Sandy home for martins

My study window looks out over a 10-acre meadow with a small hill on the far side. Under the grass on the hill there’s esker sand and gravel laid down in the last Ice Age. Back in the days when the main forms of transport round here were powered by horses and donkeys people had to be more locally self-sufficient, particularly for heavy items like sand and gravel, and a small quarry was opened up on the west side of the hill.

The quarry was abandoned a long time ago and sand and gravel now comes in lorries from far afield. At least, it was abandoned by human beings but a colony of sand martins took over. They bored their nesting tunnels, some of which can be over a metre long, into the vertical face of the pit, choosing the strata with bands of easy-to-excavate sand rather than the coarser gravel. And, during the day, they fly out over the 10-acre meadow catching insects on the wing.

The sand martin has two Irish relatives, the house martin and the swallow (swifts are not related) and it is the smallest of the three. It also has a shallower fork to its tail and is a bit stubbier in appearance. This gives it a different flight pattern, more abrupt than a swallow with less of the flowing loops and arabesques.

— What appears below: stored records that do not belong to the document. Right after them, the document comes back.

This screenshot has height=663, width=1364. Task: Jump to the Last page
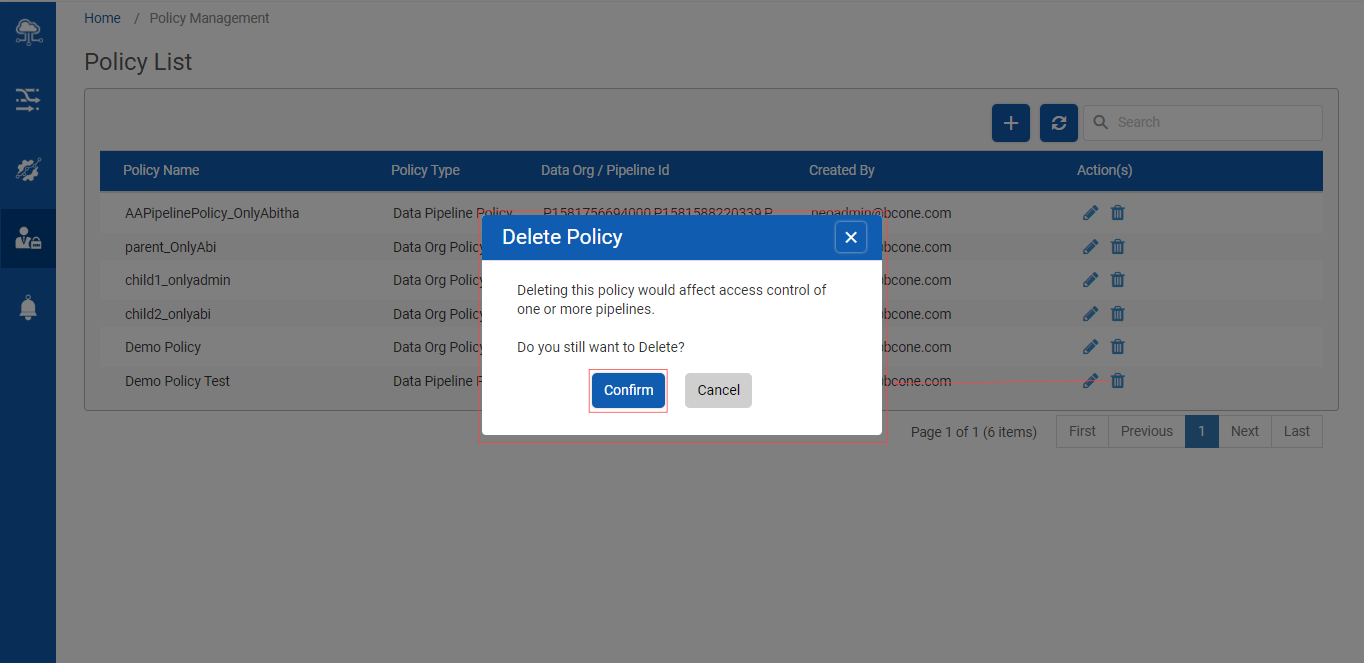coord(1296,431)
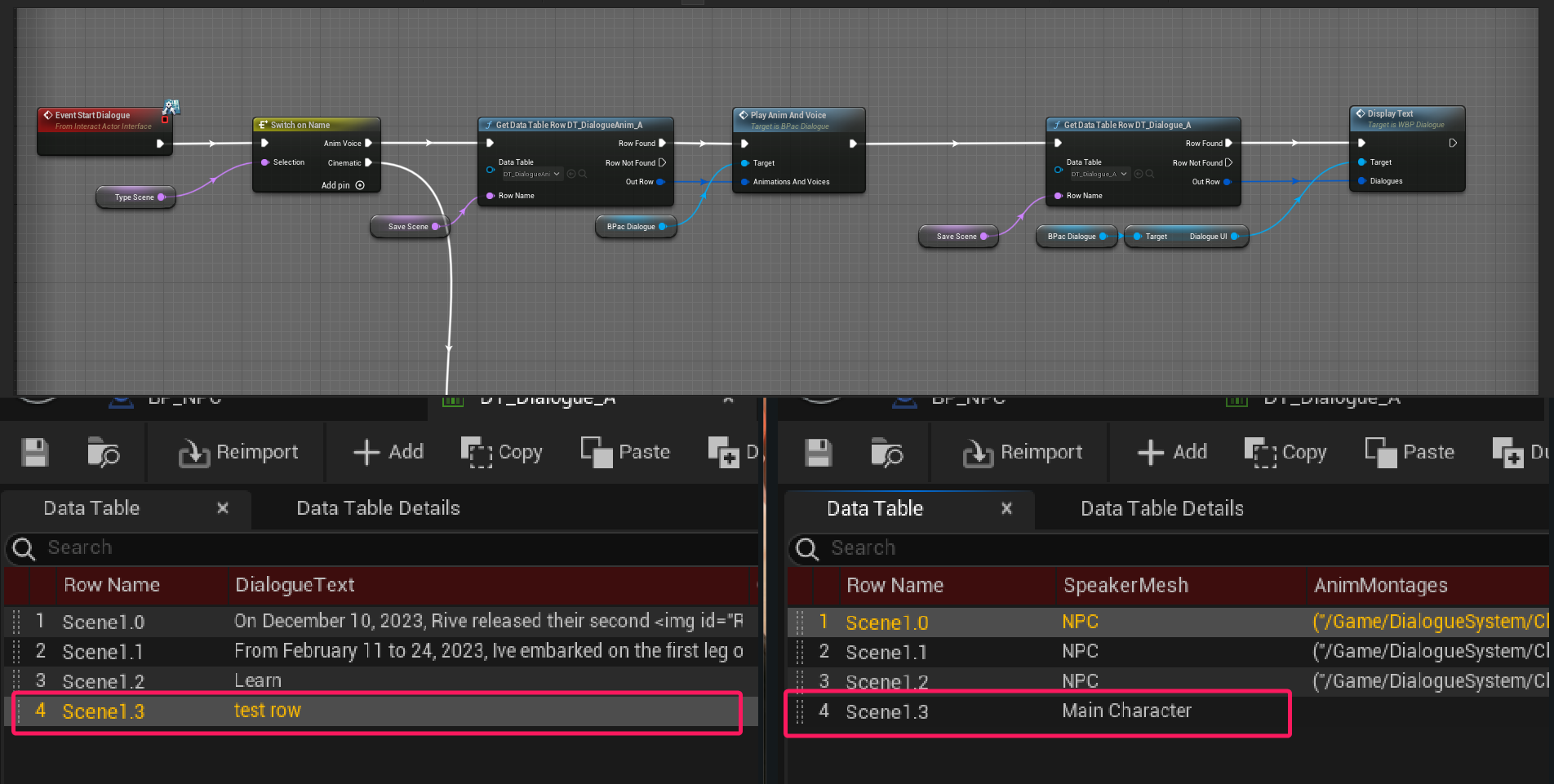1554x784 pixels.
Task: Open the DT_DialogueAni data table dropdown
Action: coord(531,174)
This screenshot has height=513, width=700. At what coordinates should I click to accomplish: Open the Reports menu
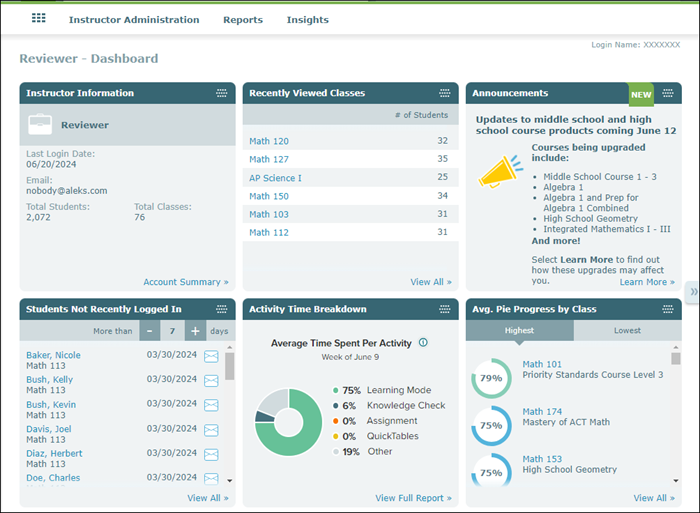pyautogui.click(x=243, y=20)
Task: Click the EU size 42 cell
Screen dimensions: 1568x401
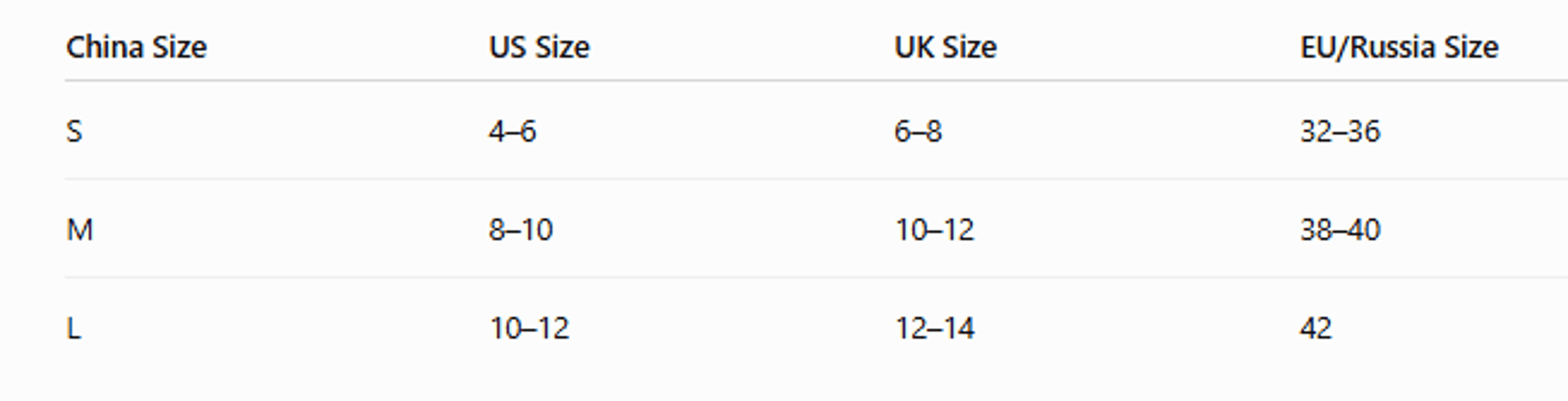Action: point(1316,329)
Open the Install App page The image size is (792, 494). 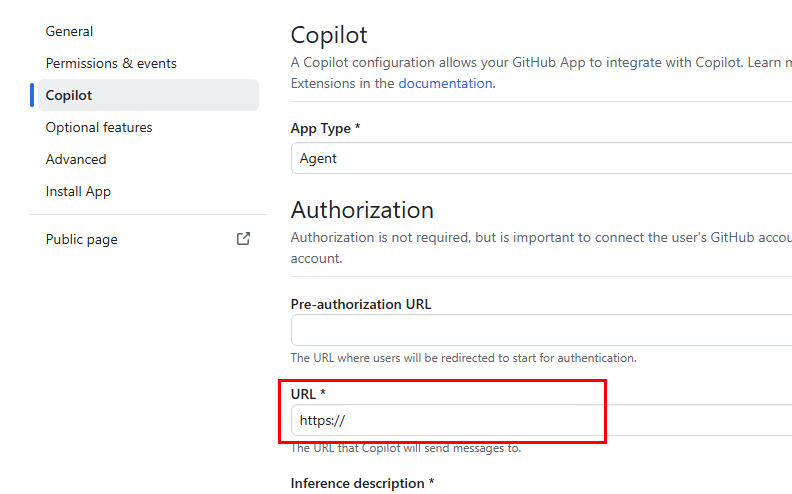pos(78,191)
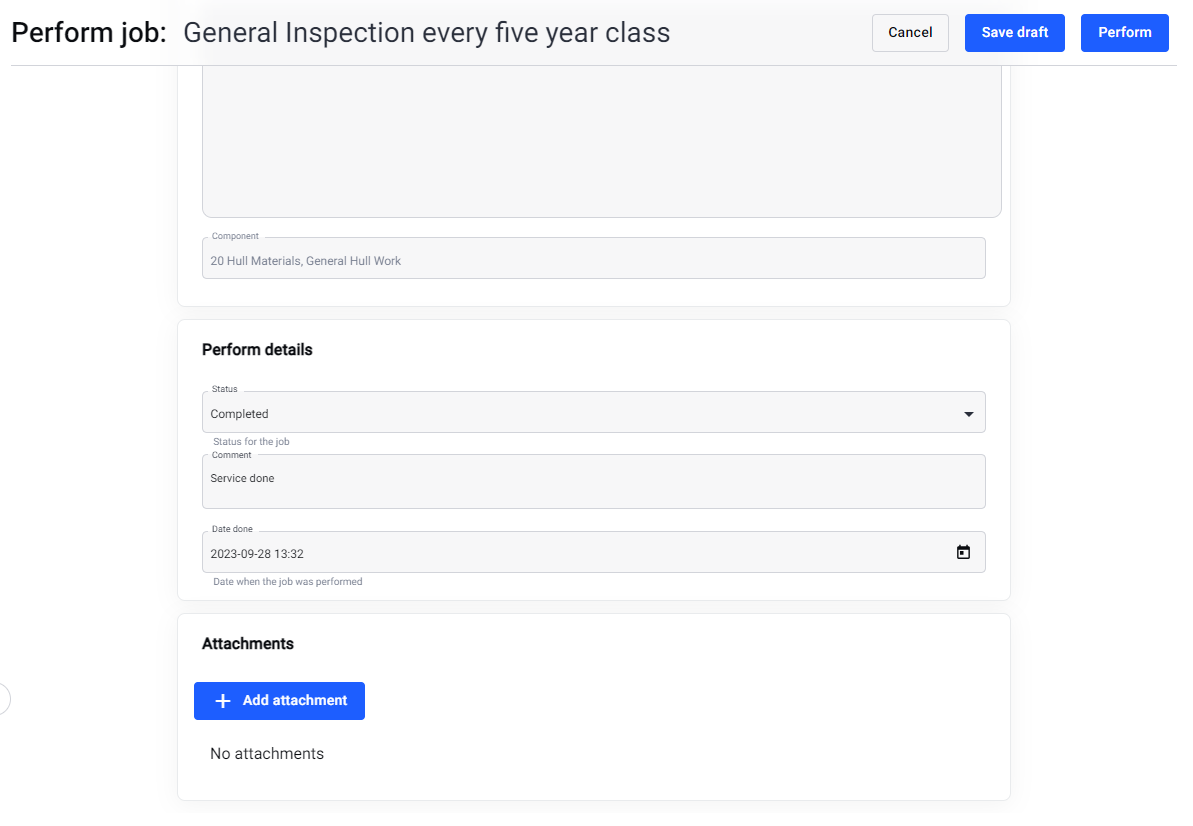Add attachment to the job

(279, 701)
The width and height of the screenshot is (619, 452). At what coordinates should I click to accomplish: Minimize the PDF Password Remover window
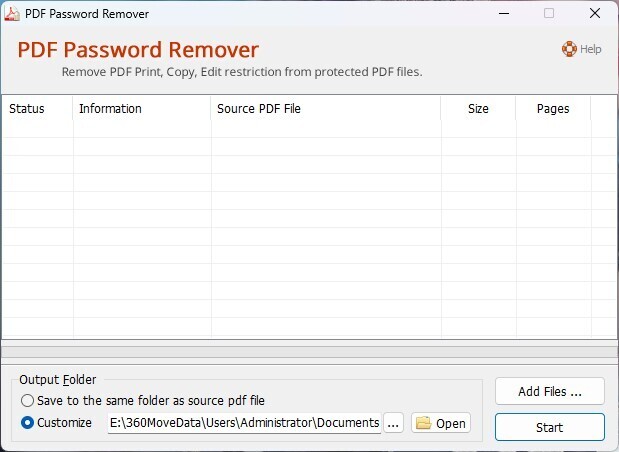pos(502,13)
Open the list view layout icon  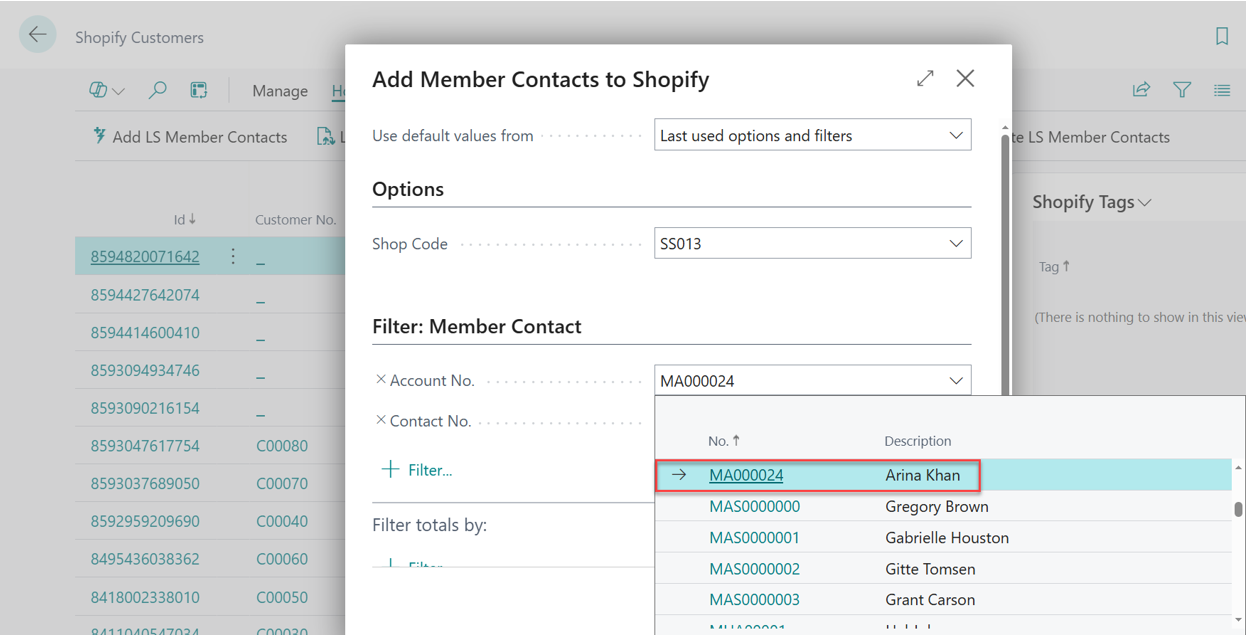[1222, 90]
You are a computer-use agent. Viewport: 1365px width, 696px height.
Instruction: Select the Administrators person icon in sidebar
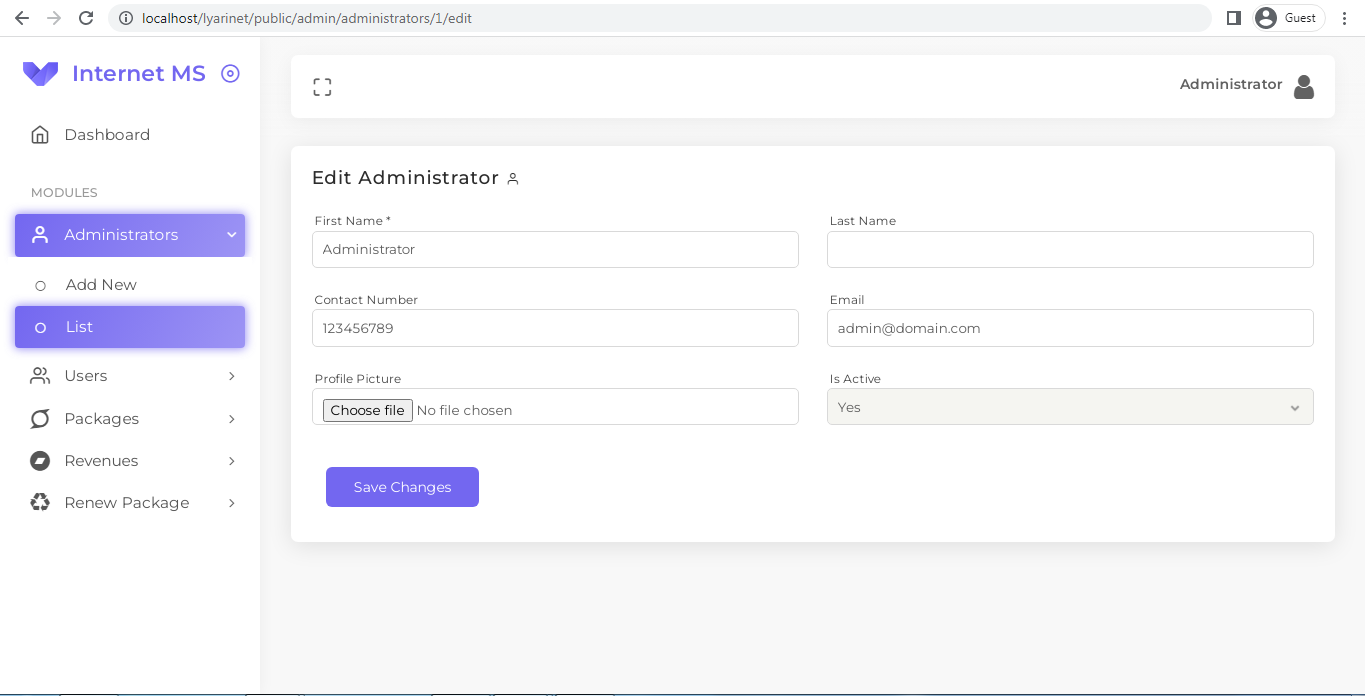coord(40,234)
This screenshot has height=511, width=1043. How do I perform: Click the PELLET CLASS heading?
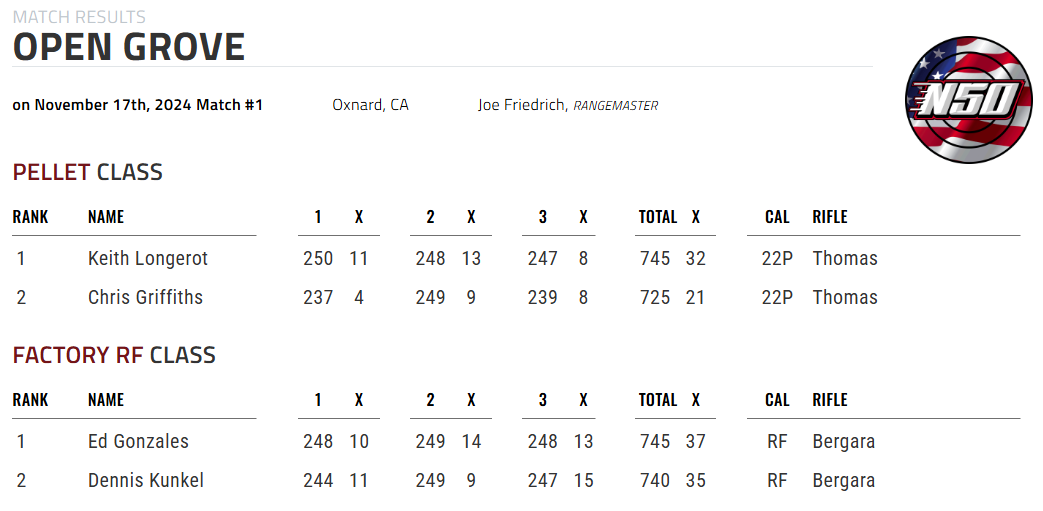tap(88, 172)
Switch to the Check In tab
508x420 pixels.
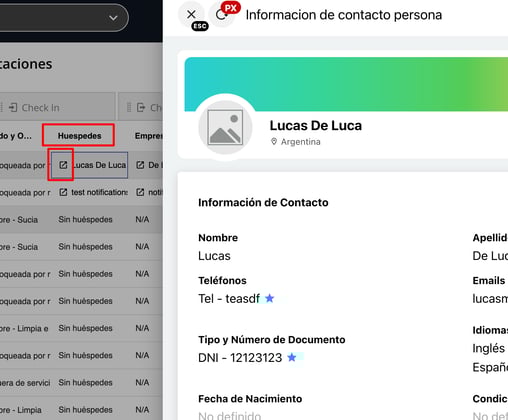coord(34,108)
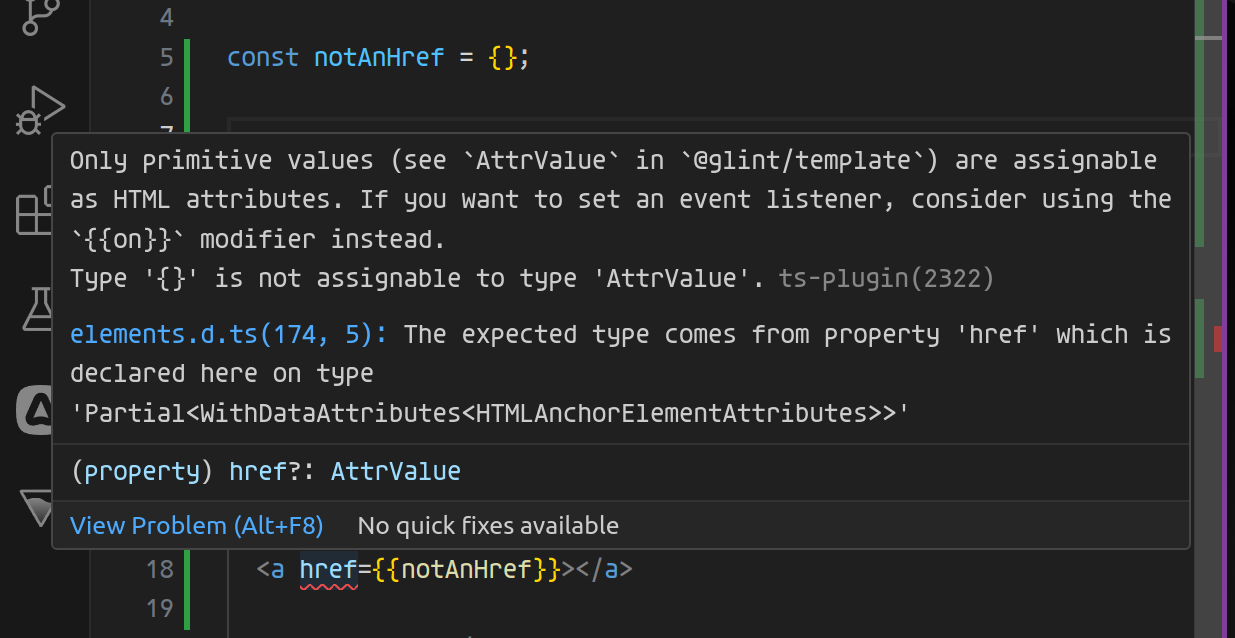Click the triangle icon at the activity bar bottom

pyautogui.click(x=35, y=510)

Despite this I still enjoy watching them through the window. Some days they fly very close to the ground, on other days they will be 30 or more metres up in the air. The weather seems to be the controlling factor. When humidity or wind is high the flying insects must stay low but on a fine, dry day they will be higher.

Then, a few days ago I looked out and they were gone. Sand martins tend to leave on migration about a week to 10 days before swallows or house martins. They also arrive a bit before them in the spring. They have a very large world range and because of this they are not regarded as vulnerable or endangered despite the fact that numbers are declining. Data from the US, where they call them bank swallows, also shows that their spring migration is about 10 days earlier than it was 100 years ago.

This is presumably due to global warming. I haven’t found any research that duplicates this finding for European sand martins.

The birds from the field outside my window probably headed east and crossed the Irish Sea to Pembrokeshire. They then headed south-east and crossed the channel from eastern England. Then they will head south- west, taking a coastal route through France and Iberia. Some will head down the west coast of Africa, others will cross the Sahara.

Their eventual winter destination is a swathe of western and central Africa from the coast of Senegal to wetlands in Mali’s Niger valley and over to Lake Chad.